On January 14th, the CFTC voted to propose for comment position limits for futures and option contracts in the major energy markets. In addition, the proposed rules would establish consistent, uniform exemptions for certain swap dealer risk management transactions, while maintaining exemptions for bona fide hedging. Energy Rule Fact Sheet. See also Questions and Answers.
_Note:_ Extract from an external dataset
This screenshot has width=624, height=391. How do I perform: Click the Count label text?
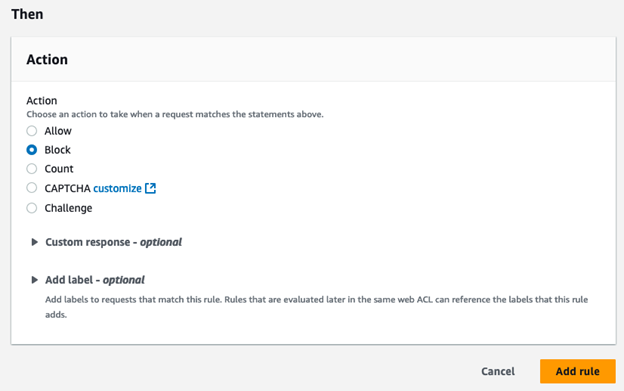(59, 169)
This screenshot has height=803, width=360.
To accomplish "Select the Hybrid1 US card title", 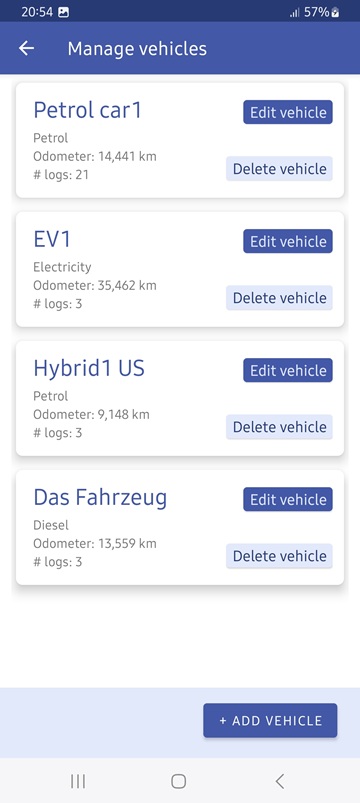I will coord(89,369).
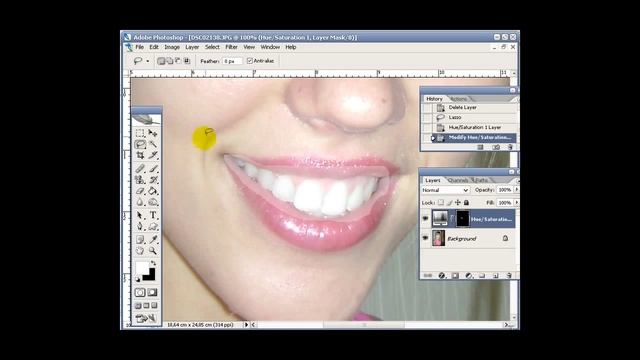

As of now the CFTC enforces Federal position limits on certain agricultural commodities and under the current Commodity Exchange Act the CFTC has only the jurisdiction to impose position limits on futures contracts, i.e., commodity derivatives that typically trade on regulated exchanges. The CFTC decided to impose Federal position limits on energy contracts to: (1) reduce the likelihood of another sharp increase in energy prices; (2) respond to legislators' demands to put regulatory breaks on perceived excessive speculation in energy contracts; (3) promote transparency; (4) simplify position aggregation procedures; and (5) streamline the definitions and the process for obtaining exemptions from hard position limits. At this time the exchanges only impose "hard" position limits on trading during the spot month (i.e., delivery month) and apply "soft" accountability levels on all other months. Federal position limits will apply across all exchanges, to all economically similar contracts and with respect to all months, not only the spot months. Several CFTC commissioners have expressed concerns that imposing "hard" Federal position limits will drive the trading into the OTC market or entirely offshore. They suggested that better timing for this rule would be: (a) after the proposed derivatives bill (such as H.R. 4173) is enacted into law; (b) after the CFTC has jurisdiction to also impose position limits on OTC positions; and (c) after the U.S. reaches agreements with international regulators to prevent the trading in these energy contracts from moving offshore. Comments are due in 90 days.
- CFTC Proposes Off-Exchange Retail Forex Regulations.
On January 13th, the CFTC announced that it will publish for comment proposed regulations concerning off-exchange retail foreign currency transactions. The proposed regulations include registration, disclosure, recordkeeping, financial reporting, minimum capital, and other operational standards. The proposed regulations also include financial requirements. Leverage in retail forex customer accounts would be subject to a 10-to-1 limitation. All retail forex counterparties and intermediaries would be required to distribute forex-specific risk disclosure statements to customers and comply with comprehensive recordkeeping and reporting requirements. CFTC Release No. 5772-10.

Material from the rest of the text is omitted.